Locate the line containing "You are a computer-use" in the entries below, then retype it and every later line exactly, leaving out pictures.

Dataset excerpts START

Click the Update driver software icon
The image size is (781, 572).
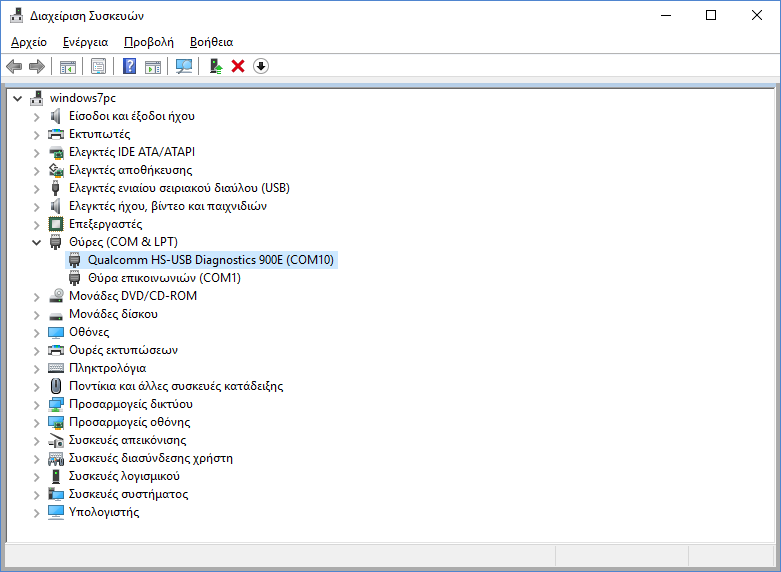[x=215, y=66]
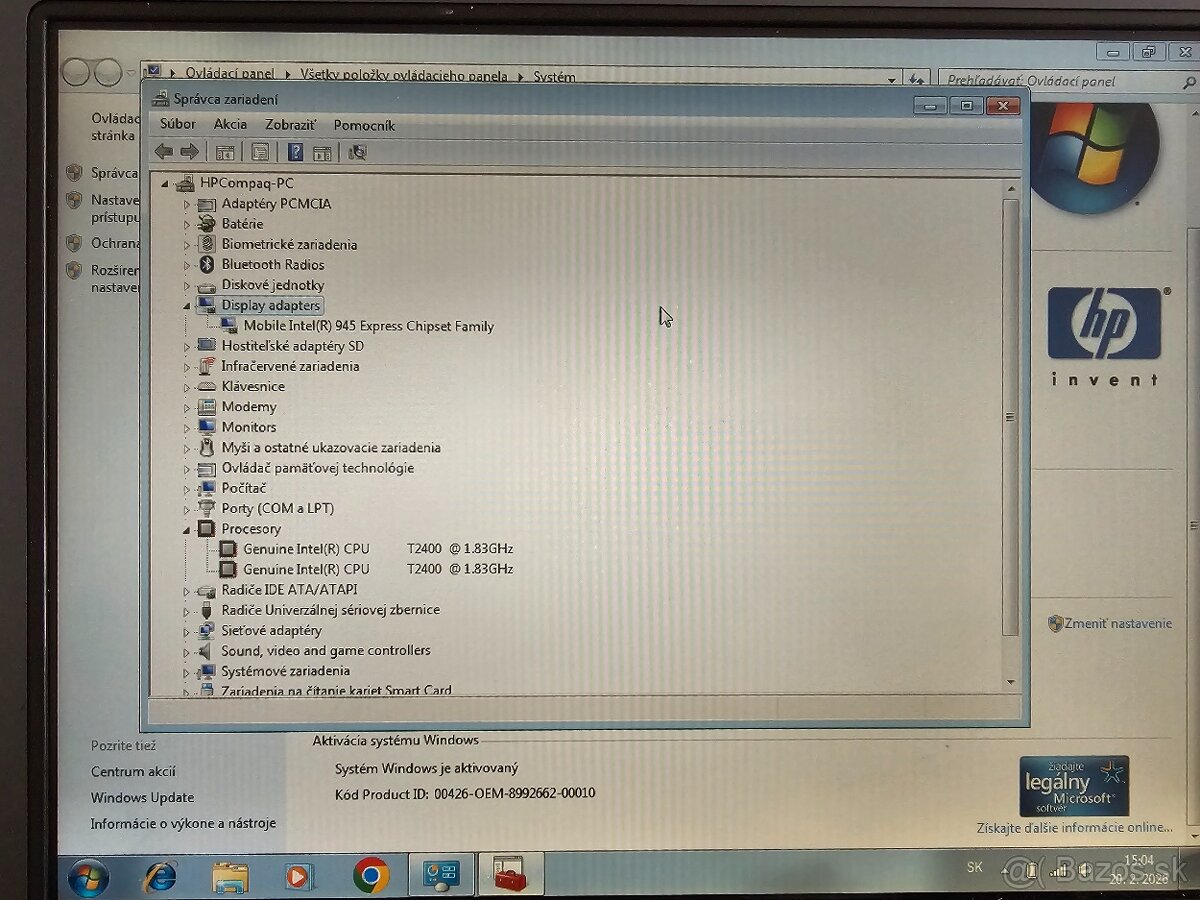Viewport: 1200px width, 900px height.
Task: Click the Back navigation arrow in Device Manager
Action: coord(163,151)
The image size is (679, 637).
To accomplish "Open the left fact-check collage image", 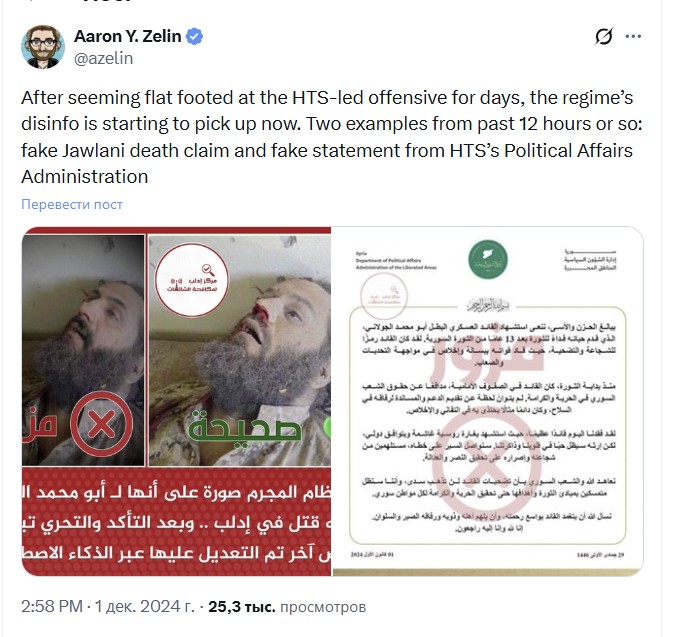I will pyautogui.click(x=176, y=401).
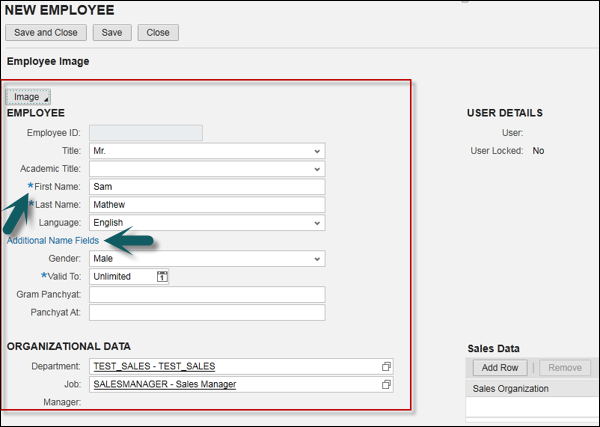This screenshot has width=600, height=427.
Task: Expand the Title dropdown
Action: pyautogui.click(x=317, y=150)
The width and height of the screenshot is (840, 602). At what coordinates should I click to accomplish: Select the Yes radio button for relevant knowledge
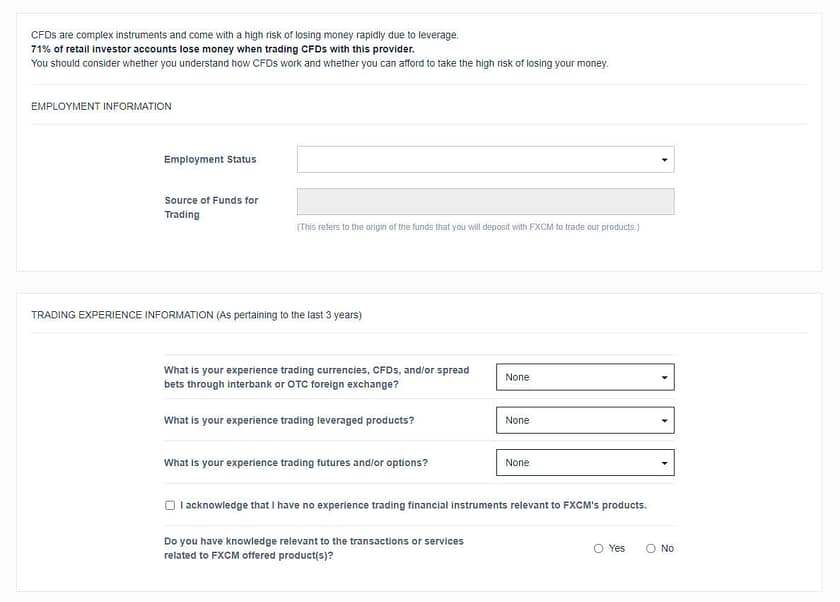click(599, 548)
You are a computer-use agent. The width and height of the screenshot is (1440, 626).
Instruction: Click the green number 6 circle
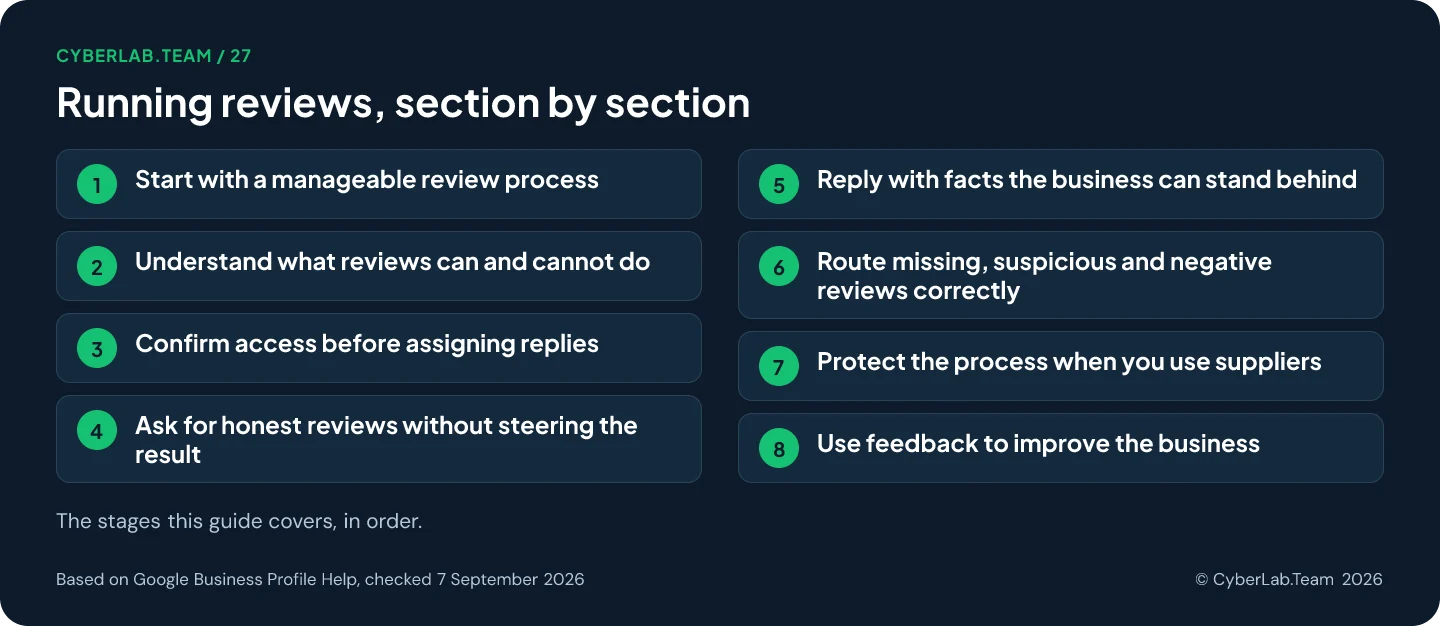pos(779,266)
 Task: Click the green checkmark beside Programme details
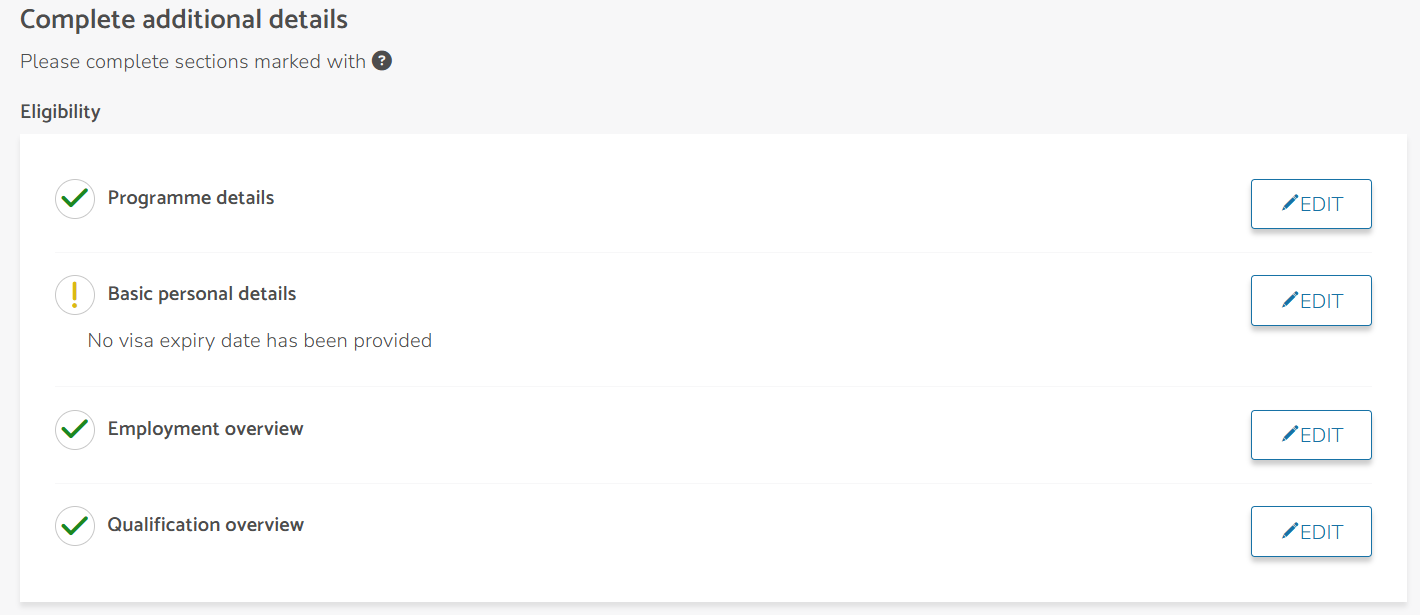(x=75, y=199)
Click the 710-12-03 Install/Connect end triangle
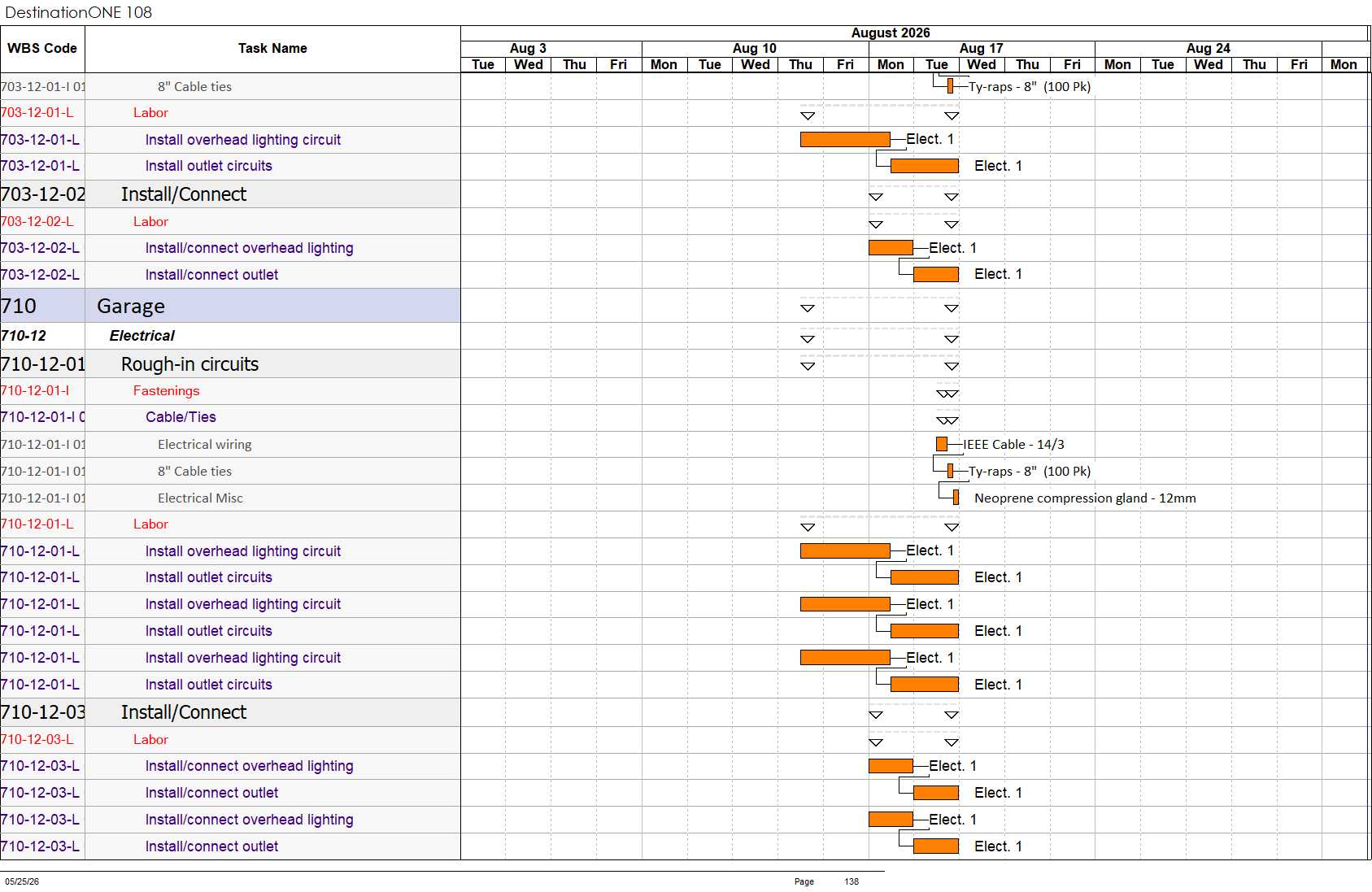This screenshot has width=1372, height=892. pos(952,715)
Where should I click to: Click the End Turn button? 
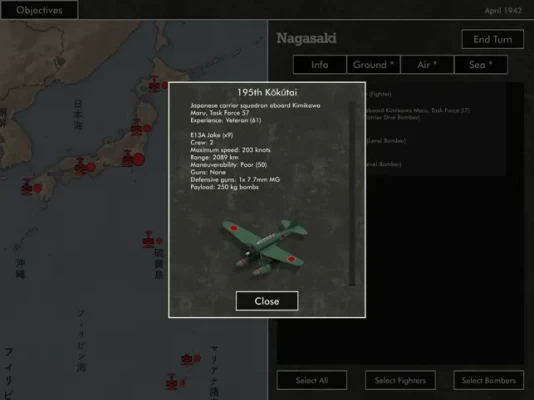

Dataset excerpts END

Result >>
You are a computer-use agent. The width and height of the screenshot is (1440, 626).
Instruction: Click the green number 6 circle
pos(779,266)
 Task: Click the green checkmark beside Programme details
(x=75, y=199)
Click the 710-12-03 Install/Connect end triangle
This screenshot has width=1372, height=892. pos(952,715)
Where should I click to: Click the End Turn button? 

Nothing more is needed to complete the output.